Tailwind has already had conversations with European venture capital firms and founders to discuss potential US listings of their businesses, he said.

He added that European exchanges had been unattractive to tech listings because they offered lower potential returns. Only two have listed in Europe so far this year, according to Refinitiv. A US Spac offers founders access to US markets where there were “more capital and better valuations”. 

Bankers in London are keen for the UK government to change the listing rules on Spacs to compete with New York and rival cities in Europe. At present, a Spac acquisition in the UK is considered a reverse takeover and the shares are suspended. Trading cannot resume until a deal prospectus is published, for which there is no specified deadline, so investors who want to sell their shares can find themselves locked in.
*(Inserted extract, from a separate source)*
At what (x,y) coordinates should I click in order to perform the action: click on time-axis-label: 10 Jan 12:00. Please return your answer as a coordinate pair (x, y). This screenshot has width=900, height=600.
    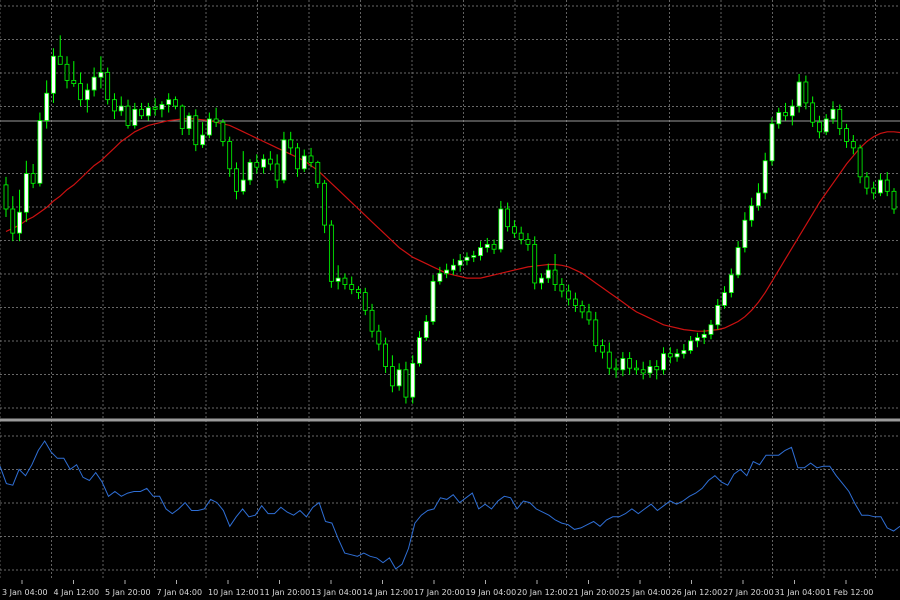
    Looking at the image, I should click on (234, 592).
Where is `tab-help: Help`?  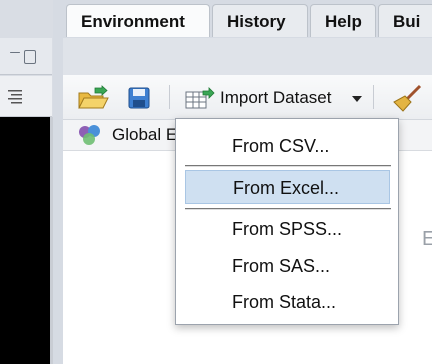
tab-help: Help is located at coordinates (343, 20).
Bankers in London have talked up Amsterdam as Europe’s hub for Spacs, while German venture capitalist Klaus Hommels launched a European tech-focused Spac, Lakestar, in Frankfurt last week, the first on the Xetra market in a decade.

“We are open to Spacs as a product and have all the conditions in place for more of these to go public in Germany. They have been the go-to topic in most calls with issuers, banks, and lawyers over the past six months so we expect Spac listings to accelerate in Europe,” said Renata Bandov, head of capital markets at Deutsche Börse.

“In the post-Brexit environment, UK-listed companies cannot currently passport their prospectuses into the EU so we anticipate a higher influx of dual listings.”